▶ _Trecho selecionado_:
((

Andrew Meltzoff, codiretor do Institute of Learning and Brain Sciences em Seattle, diz que a criança é capaz de assimilar os preconceitos que afetam seus sonhos sobre o futuro.
As evidências científicas sinalizam que as primeiras experiências de vida nos ajudam a determinar o adulto que seremos. Essa afirmação foi feita pelo psicólogo americano Andrew Meltzoff, codiretor do Institute of Learning and Brain Sciences da Universidade de Washington (EUA), em entrevista durante a sua participação no enlightED 2019, evento de educação realizado em outubro de 2019, em Madri, na Espanha, onde falou sobre os estereótipos sociais que afetam as crianças na primeira infância.
Segundo ele, que é uma das maiores autoridades mundiais no estudo da infância, a criança aprende sobre si mesma por meio da observação e da interação com outras pessoas, de maneira que o cérebro é profundamente afetado pelas interações sociais e físicas. “Em uma sociedade que diz que matemática é mais para meninos, é natural que as meninas se sintam menos conectadas com as disciplinas STEM (Ciência, Tecnologia, Engenharia, Matemática) antes mesmo de começarem a calcular”, afirma Andrew.

))

▶ _Registros de origem_:
((

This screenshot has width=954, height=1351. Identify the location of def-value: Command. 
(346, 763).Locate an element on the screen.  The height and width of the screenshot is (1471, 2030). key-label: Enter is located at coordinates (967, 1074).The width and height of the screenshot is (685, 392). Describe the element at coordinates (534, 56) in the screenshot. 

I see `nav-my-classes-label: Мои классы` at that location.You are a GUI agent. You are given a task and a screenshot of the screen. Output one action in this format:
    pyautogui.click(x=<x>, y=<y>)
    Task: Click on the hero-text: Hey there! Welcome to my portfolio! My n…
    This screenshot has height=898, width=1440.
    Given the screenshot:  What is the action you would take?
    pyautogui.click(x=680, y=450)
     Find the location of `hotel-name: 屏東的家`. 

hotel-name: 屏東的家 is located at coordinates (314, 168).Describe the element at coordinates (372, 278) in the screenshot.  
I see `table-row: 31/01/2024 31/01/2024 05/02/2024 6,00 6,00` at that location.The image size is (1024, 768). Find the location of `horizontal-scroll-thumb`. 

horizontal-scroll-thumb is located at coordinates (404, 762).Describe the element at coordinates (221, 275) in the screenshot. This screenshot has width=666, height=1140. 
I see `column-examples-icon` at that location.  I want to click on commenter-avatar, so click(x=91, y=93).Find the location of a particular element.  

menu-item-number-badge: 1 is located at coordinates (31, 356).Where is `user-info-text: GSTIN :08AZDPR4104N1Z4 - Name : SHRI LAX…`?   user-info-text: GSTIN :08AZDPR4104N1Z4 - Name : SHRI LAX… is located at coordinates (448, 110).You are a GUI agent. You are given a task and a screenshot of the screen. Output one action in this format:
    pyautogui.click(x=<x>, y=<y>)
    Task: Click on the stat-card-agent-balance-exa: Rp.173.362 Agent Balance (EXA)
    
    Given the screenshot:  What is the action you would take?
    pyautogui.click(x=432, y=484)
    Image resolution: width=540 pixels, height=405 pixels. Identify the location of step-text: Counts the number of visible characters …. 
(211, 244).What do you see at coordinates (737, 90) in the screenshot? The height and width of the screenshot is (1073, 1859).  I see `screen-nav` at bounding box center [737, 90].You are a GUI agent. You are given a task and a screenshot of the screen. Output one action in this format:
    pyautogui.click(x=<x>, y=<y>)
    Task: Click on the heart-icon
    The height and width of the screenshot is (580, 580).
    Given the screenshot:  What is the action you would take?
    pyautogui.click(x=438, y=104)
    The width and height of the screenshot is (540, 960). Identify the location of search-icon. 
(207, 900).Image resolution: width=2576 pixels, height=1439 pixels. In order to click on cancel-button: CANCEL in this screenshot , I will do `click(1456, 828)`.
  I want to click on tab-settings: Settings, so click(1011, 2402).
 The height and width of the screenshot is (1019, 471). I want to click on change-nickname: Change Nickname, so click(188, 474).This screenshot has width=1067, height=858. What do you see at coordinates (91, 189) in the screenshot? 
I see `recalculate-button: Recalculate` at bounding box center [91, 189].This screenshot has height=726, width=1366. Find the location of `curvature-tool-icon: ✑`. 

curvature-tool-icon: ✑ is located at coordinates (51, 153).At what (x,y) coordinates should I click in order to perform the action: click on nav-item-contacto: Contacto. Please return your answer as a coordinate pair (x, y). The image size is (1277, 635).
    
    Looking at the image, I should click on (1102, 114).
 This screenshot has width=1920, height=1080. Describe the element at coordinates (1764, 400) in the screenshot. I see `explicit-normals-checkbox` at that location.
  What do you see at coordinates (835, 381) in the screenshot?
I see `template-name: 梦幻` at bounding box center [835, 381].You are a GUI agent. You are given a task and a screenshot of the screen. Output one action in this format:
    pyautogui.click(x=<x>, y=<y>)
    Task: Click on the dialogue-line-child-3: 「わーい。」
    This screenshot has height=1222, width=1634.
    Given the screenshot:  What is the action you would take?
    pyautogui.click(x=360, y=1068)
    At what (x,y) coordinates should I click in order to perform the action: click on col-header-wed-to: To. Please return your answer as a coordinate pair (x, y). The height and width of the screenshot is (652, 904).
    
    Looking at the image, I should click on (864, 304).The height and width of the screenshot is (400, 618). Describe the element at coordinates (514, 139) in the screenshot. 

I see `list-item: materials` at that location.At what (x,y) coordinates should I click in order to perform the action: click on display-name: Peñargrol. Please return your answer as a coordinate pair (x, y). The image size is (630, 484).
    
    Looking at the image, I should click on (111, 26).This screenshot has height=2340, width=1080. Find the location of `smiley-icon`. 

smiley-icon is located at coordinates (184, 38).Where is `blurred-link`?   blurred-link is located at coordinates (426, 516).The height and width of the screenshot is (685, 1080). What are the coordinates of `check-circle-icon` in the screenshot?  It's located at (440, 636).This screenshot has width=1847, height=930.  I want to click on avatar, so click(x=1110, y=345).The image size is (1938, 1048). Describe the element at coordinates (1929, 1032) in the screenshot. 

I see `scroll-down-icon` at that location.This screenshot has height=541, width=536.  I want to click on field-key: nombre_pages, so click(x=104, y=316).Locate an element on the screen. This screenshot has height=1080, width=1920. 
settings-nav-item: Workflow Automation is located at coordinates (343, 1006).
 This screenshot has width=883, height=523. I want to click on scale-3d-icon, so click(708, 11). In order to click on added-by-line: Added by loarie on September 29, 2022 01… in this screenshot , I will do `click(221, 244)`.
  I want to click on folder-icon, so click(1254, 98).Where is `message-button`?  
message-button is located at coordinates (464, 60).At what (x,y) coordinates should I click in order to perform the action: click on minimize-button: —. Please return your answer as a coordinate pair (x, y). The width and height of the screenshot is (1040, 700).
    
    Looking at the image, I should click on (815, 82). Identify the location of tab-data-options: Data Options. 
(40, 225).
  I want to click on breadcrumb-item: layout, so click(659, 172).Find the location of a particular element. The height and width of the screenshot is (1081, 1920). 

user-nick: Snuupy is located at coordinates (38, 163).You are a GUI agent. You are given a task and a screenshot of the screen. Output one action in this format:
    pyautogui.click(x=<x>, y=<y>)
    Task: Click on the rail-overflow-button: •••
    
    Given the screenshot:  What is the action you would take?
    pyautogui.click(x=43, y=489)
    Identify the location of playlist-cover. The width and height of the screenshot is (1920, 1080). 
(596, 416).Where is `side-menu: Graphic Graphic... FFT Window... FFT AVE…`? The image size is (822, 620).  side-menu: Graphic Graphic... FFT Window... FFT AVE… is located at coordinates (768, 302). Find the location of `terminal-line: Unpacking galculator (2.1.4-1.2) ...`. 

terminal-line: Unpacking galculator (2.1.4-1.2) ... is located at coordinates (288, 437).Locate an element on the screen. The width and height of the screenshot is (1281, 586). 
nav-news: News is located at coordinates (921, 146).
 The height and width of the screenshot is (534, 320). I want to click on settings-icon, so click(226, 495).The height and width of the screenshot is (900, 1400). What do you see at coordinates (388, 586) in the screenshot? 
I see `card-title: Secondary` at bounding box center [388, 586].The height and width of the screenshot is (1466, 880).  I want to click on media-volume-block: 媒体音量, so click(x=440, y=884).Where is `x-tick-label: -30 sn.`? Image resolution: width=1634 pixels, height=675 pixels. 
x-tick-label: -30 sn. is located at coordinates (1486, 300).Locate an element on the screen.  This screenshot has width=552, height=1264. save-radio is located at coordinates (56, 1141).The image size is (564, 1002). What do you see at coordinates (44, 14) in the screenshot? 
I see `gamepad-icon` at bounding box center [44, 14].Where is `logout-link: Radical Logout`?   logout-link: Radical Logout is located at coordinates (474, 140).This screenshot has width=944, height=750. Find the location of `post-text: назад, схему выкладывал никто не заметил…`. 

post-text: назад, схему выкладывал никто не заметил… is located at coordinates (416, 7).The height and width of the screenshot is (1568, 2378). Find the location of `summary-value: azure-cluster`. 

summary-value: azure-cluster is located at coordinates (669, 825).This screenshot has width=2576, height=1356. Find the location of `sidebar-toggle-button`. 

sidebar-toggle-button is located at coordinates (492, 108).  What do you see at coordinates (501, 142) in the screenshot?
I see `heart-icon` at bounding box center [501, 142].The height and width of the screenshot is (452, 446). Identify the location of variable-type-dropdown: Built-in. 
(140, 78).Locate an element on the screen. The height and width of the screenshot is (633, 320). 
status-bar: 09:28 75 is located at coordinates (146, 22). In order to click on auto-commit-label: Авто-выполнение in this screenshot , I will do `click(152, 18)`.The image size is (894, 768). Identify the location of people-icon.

))

▶ _Tarefas propostas_:
- a) Liste as disciplinas que formam a sigla STEM segundo o texto sobre Andrew Meltzoff.
- b) Onde e quando aconteceu o enlightED 2019, de acordo com o texto sobre Andrew Meltzoff?
- c) Retome o texto sobre Andrew Meltzoff logo depois da última frase apresentada.
Não é preciso consultar o material.

▶ _Respostas escritas_:
- a) Ciência, Tecnologia, Engenharia e Matemática.

- b) Em Madri, na Espanha, em outubro de 2019.

- c)
Pesquisas demonstram que julgamentos e preconceitos já podem ser assimilados a partir dos 15 meses de idade. Uma delas, realizada na Universidade de Washington, constata que 70% das meninas de dois anos de idade já assimilaram a ideia de que garotos se dão bem com matemática ou ciências, e garotas não.
“Combater os estereótipos é importante para que as crianças não os interiorizem de modo que sua aprendizagem, seus desejos e sonhos sejam afetados. O papel dos pais, dos professores e da sociedade é mostrar que elas podem ser boas naquilo que quiserem”, acredita o especialista.
Conte um pouco sobre as pesquisas que o Institute of Learning and Brain Sciences desenvolve e o que elas dizem sobre os estereótipos.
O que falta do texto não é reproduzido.